If a fan turns up at a home game to hear the stadium announcer pushing the club’s own-brand financial services, when on the field the team is crying out for a new striker to avert a decline towards the relegation zone, then he or she is bound to resent his club’s scale of priorities. Yet time and again I hear stories of clubs riding roughshod over their supporters’ feelings, an attitude that inspires cynicism, not loyalty.
A near-capacity crowd of 38,000 turned up at Filbert Street for the West Brom tie. It became evident that something was wrong during an unusually long half-time interval. After a quarter of an hour we still hadn’t heard the buzzer sound in our changing room, the sign for us to go out for the second half. Thinking there may have been a problem outside the ground with ticketless supporters, Matt Gillies told us to take to the field and to keep warm until the match officials appeared. As we filed out in the corridor, our trainer Les Dowdells told us to return to the changing room; the second half was going to be delayed because the referee, Jack Husband, had been taken ill. Then Charles Maley, our club secretary, came with some shocking news. Jack Husband had collapsed in the officials’ changing room and died. But it had been decided to continue the game.

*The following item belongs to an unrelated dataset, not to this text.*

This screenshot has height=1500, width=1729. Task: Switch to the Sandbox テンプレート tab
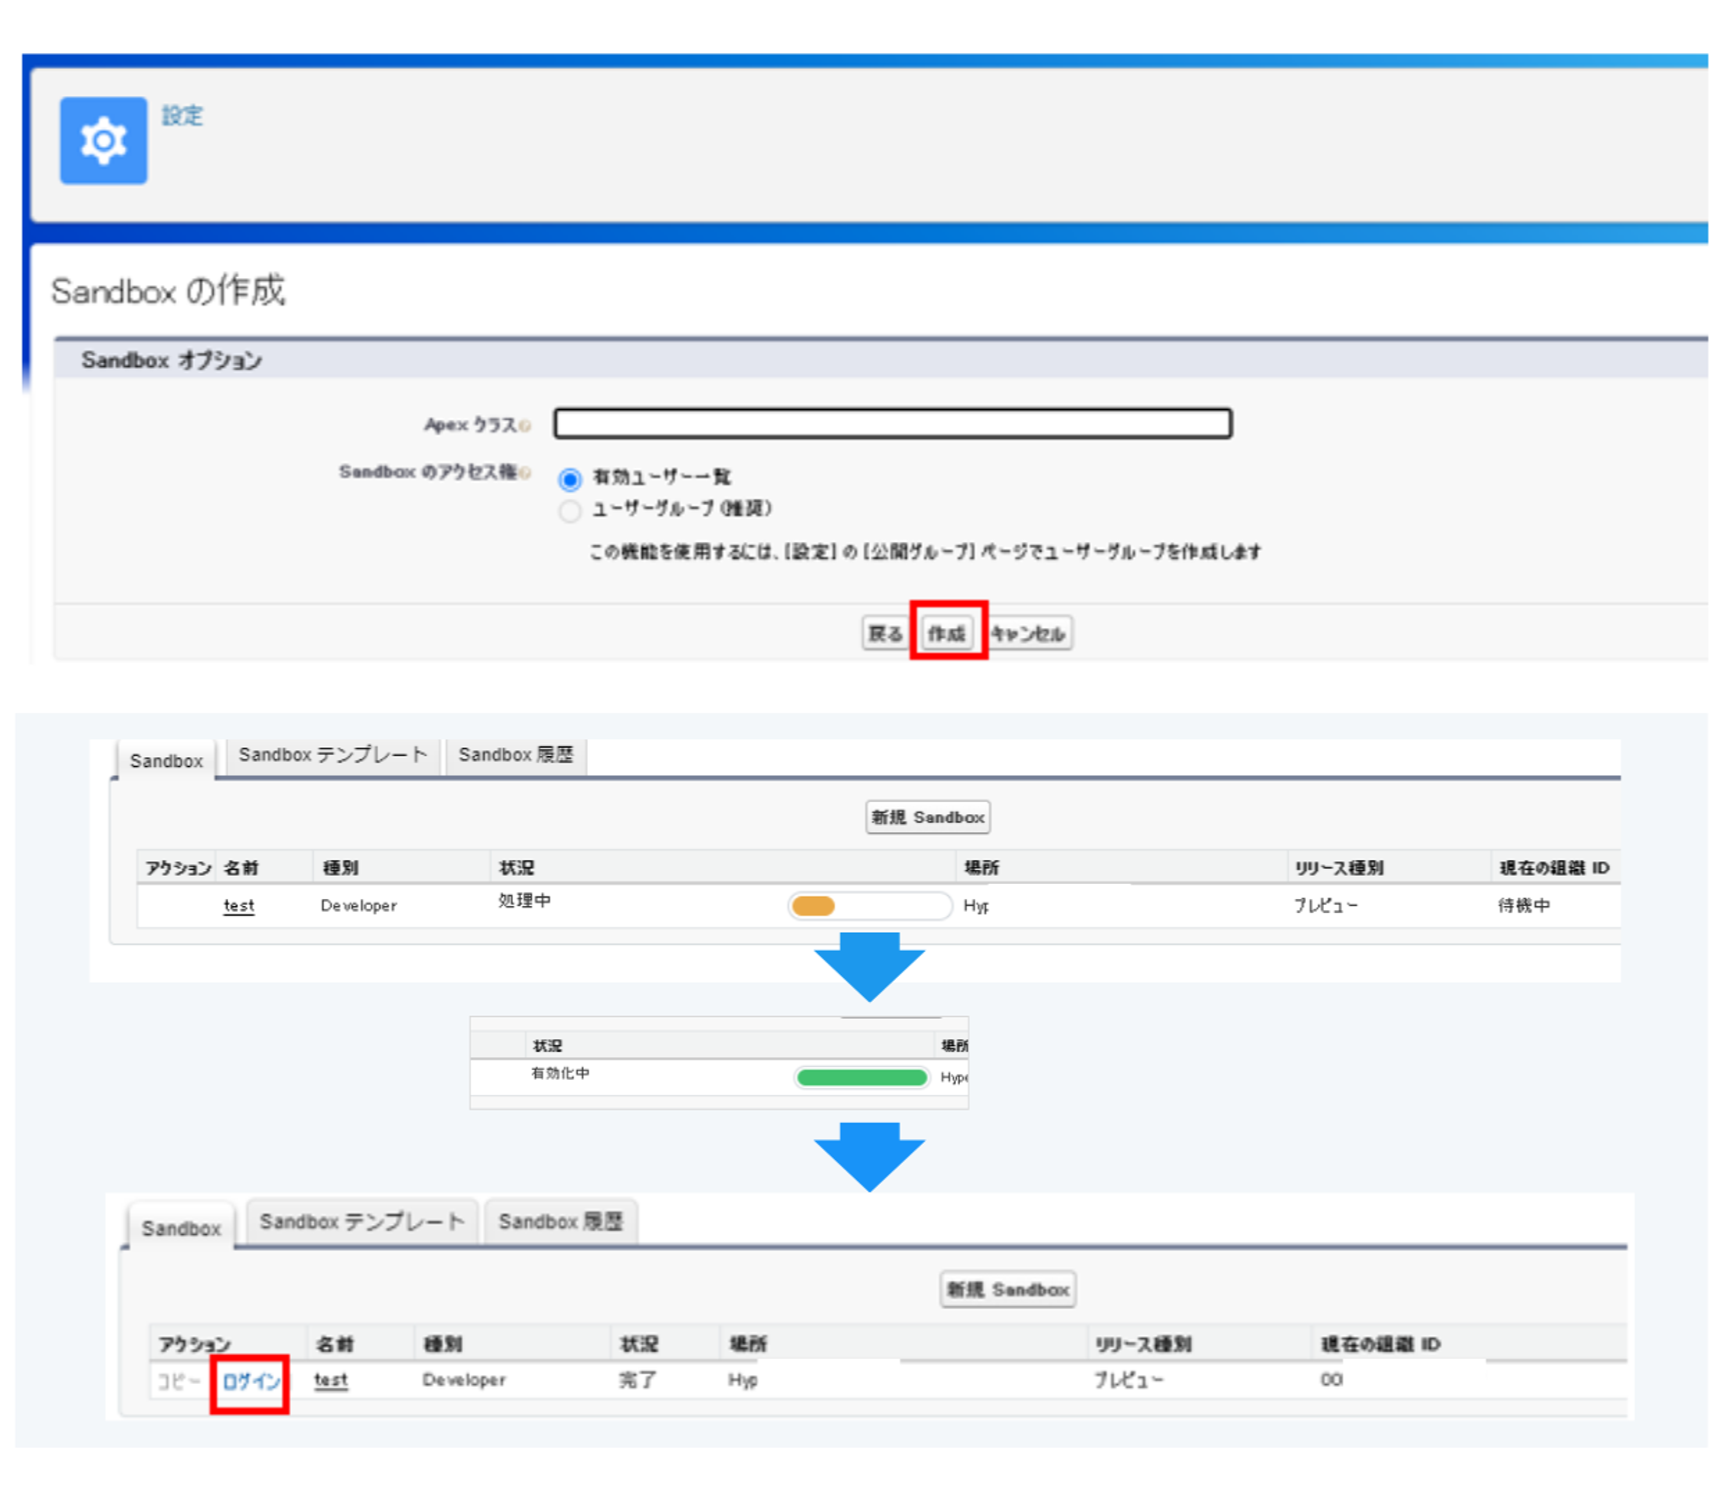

When a loudspeaker appeal was made to the crowd for a suitably qualified official, a former referee came forward to run the line with one of the linesmen taking over as referee. After a lengthy delay we went on to beat West Brom 2–1 with goals from Jimmy Walsh and Albert Cheesebrough, though our celebrations were muted. That the game was allowed to continue speaks volumes about the nation’s attitude to death in the aftermath of the Second World War. Nowadays we would all be shocked by such an event, and rightly so, and it would be inconceivable to play on afterwards. But to people with the carnage of war fresh in their minds it seemed hardly to warrant a second thought. The best defence people had erected against six years of destruction and tragedy was, as Mam said, simply to ‘get on with it’. So we did.